To our knowledge, COBY is the first naturalistic, prospective study of this affective subtype in youths—an important avenue of research given the modal age of onset of bipolar II illness during adolescence (18, 27, 37). Consistent with adult data on high levels of morbidity associated with this subtype, youths with bipolar II had a greater overall risk of recurrence and more depressive morbidity compared to youths with bipolar I, and had rates of nonaffective comorbidity, suicidality, nonsuicidal self-injurious behaviors, functional impairment, and family history of bipolar and other mood disorders comparable to those with bipolar I (6, 7, 32, 38–40). Also, bipolar II in youths appears to be a far less stable phenotype than in adults; in this cohort, 25% of the bipolar II youths converted to bipolar I, a rate higher than that reported in adult studies (41). Since this disorder is mainly characterized by episodes of syndromal and subsyndromal depression across the lifespan, it is well appreciated that periods of hypomania can be misconstrued as normal fluctuations in mood or as erratic behavior, and perhaps more so in adolescents (27, 42), resulting in a high risk of misclassification as recurrent unipolar depression or other, nonaffective disorders.
Bipolar disorder not otherwise specified is characterized by rates of comorbidity, suicidality, functional impairment (except hospitalizations), and family history of mood disorders equivalent to those in youths with bipolar I and II (6, 7, 32, 38–40). These findings, together with the high rates of conversion to bipolar I or II, provide preliminary validation of its nosological affinity with bipolar I and II disorder. It should be emphasized, however, that our classification relied on the presence of an affective phenotype that differed from bipolar I or II due to failure to meet the DSM-IV duration requirements for these subtypes. Thus, our findings are in accord with studies in the adult literature (18, 42, 43) emphasizing the existence of clinically relevant episodes of mania/hypomania that last for less time than required by DSM criteria. These episodes are often overlooked because of the predominance of syndromal depression and subsyndromal manic/mixed symptoms of short duration in its expression. Results from COBY suggest that bipolar disorder not otherwise specified is an episodic illness, albeit one that often comprises subsyndromal episodes that should be considered distinct from the symptomatology of youths with behavior disorders and “severe mood dysregulation” (44).

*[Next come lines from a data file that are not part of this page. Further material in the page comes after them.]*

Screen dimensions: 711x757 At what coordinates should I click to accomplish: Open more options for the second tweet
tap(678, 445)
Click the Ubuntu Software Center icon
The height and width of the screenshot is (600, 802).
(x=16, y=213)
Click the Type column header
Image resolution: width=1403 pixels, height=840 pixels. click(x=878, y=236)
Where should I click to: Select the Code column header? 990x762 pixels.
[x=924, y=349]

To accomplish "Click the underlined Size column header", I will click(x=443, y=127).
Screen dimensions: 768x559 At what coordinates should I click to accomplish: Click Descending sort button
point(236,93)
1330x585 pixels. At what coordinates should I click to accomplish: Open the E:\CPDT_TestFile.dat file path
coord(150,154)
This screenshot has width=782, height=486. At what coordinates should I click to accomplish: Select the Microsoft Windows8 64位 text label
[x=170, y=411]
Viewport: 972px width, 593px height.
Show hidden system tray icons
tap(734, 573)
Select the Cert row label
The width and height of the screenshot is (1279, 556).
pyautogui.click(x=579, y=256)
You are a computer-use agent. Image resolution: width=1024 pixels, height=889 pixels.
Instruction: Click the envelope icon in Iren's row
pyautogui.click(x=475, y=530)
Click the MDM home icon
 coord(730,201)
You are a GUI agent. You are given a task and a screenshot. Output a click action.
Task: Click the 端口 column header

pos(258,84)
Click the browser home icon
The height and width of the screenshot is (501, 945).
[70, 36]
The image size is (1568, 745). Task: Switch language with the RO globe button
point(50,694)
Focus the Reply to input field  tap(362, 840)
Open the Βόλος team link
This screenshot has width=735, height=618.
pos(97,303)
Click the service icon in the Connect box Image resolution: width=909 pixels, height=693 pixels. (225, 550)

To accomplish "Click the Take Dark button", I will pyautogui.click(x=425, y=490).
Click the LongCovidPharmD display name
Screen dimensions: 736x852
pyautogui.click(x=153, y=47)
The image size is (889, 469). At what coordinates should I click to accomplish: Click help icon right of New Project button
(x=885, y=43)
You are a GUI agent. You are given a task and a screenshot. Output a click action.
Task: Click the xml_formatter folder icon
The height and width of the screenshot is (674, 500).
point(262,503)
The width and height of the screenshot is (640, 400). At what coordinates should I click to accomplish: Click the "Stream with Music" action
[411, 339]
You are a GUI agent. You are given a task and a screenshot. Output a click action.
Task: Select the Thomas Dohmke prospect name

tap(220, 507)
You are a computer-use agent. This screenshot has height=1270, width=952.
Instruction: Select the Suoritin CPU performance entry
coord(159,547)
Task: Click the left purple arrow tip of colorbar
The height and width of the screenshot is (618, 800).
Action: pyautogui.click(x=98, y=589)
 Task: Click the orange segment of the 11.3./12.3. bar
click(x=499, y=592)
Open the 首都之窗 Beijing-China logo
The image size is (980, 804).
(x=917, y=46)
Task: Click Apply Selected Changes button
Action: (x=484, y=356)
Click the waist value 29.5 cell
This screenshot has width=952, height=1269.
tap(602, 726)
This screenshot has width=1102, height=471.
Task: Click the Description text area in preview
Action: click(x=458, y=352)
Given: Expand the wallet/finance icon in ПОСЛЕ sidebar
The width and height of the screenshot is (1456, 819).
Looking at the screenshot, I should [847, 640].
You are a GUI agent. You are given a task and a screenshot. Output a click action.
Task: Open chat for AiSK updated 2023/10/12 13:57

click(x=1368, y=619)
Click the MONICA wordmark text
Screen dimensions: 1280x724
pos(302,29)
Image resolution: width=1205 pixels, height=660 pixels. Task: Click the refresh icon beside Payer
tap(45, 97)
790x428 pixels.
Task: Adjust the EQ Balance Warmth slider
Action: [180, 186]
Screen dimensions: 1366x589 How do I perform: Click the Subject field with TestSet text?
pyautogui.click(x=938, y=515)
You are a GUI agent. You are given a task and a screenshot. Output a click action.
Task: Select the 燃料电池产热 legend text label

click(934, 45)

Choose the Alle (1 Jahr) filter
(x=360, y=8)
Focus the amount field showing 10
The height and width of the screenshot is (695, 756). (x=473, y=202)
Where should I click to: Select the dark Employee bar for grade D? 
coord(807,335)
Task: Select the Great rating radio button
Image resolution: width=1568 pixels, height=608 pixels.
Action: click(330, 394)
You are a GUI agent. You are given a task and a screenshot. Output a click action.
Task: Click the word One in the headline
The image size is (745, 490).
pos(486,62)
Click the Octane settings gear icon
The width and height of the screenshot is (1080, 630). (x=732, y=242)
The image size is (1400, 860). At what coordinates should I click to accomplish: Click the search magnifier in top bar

In summary, although distinct episodes of full syndromal mood symptomatology as well as durable periods of euthymia can be identified in youths with bipolar disorder, the course of bipolar spectrum disorders in children and adolescents is predominantly characterized by subsyndromal and, much less frequently, syndromal episodes. Rapid mood changes are evident during these episodes, which are mainly of depressive and mixed polarity. During follow-up each bipolar subtype showed some distinct clinical characteristics and course, but there was overlap in their symptoms and substantial conversion from bipolar II and bipolar disorder not otherwise specified into other bipolar subtypes. The course of bipolar disorder, the relative infrequency of syndromal DSM manic episodes, the effects of development in symptom manifestation, and the high prevalence of comorbid disorders may account, at least in part, for the difficulties in recognizing and managing this illness in youths. The recurrence, chronicity, and psychosocial morbidity associated with this illness in critical developmental stages call for its prompt recognition and the development of more efficacious treatments, particularly since each year of illness appears to decrease the likelihood of recovery.